At Semalytix, we are developing cutting-edge technology for machine reading, allowing machines to automatically sift through large volumes of unstructured content (see our blog entry on Dark Data) to extract key insights that support decision making.
Our algorithms rely on training data that is human-provided and is used to teach an algorithm what to look for and what to extract. The provision of training data is costly and typically a bottleneck.
In most scenarios that the Semalytix machine reading stack is applied to, we are confronted with the need to analyze data in multiple languages. In order to analyze content in multiple languages, two approaches are possible. The first relies on using a lingua franca, English typically and using translation technology (e.g. DeepL) to translate all content into English, relying on an English analytical pipeline only. This has the drawback of incorporating translation errors within the process of automatic translation but also to loose linguistic nuances that are not preserved in the translation.

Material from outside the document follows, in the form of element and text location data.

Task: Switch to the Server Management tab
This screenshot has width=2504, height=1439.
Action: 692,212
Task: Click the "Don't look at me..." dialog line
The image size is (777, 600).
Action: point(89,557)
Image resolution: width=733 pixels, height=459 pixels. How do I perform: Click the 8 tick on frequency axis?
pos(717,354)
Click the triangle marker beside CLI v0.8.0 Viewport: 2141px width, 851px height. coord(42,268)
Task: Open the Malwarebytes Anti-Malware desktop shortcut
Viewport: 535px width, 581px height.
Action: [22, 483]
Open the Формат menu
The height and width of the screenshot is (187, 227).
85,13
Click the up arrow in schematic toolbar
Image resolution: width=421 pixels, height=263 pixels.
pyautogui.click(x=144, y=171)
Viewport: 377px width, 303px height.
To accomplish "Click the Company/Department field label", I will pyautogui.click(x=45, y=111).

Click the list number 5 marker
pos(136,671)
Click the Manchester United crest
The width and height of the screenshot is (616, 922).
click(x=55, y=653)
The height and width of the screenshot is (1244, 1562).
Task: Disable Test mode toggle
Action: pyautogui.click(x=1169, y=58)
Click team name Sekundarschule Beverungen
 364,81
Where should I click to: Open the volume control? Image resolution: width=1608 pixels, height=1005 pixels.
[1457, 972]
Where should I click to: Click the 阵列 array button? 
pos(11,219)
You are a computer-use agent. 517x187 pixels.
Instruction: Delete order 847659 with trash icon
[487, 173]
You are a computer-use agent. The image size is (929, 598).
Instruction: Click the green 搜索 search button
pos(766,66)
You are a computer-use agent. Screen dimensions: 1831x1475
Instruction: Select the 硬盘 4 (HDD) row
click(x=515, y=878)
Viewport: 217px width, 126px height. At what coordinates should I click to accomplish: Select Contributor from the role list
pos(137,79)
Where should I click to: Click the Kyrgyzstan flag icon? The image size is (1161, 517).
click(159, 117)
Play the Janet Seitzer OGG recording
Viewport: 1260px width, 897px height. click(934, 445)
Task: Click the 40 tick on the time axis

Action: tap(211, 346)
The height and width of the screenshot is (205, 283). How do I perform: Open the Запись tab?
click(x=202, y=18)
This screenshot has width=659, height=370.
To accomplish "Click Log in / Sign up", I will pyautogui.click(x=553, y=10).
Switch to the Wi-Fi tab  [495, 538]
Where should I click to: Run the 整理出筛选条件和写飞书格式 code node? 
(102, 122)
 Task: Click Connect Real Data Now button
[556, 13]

A second approach consists in training extraction systems for each language of interest. This requires training data in each language and thus represents a costly approach.
In a new paper accepted for presentation at the Annual Conference of the North American Chapter of the Association for Computational Linguistics (NAACL 2019), one of the top-5 conferences worldwide in the field of natural language processing, we have proposed an alternative approach. The approach relies on cross-lingual representations of the meaning of words, so called embeddings. Models can be trained on these cross-lingual representations and can then be directly used for multiple languages. The approach is a „zero-shot“ approach as it can be applied to a new language after having received zero examples for that new language. Our paper shows that this approach is feasible and can be used for opinion extraction across languages and has a quite impressive and competitive performance compared to state-of-the-art systems for a number of languages without having used training data for any of those languages. This lays the foundations for a cost-effective approach to multilingual machine reading.
The paper shows in addition that after adding a few training examples only in a target language on top of the zero-shot trained model, performance increases substantially, yielding top performance on the task of opinion and sentiment extraction with a few dozen of training examples only.
This result will allow Semalytix to cover more languages at greater accuracy than before.
Semalytix. Never content with the state-of-the-art. Continuing to innovate.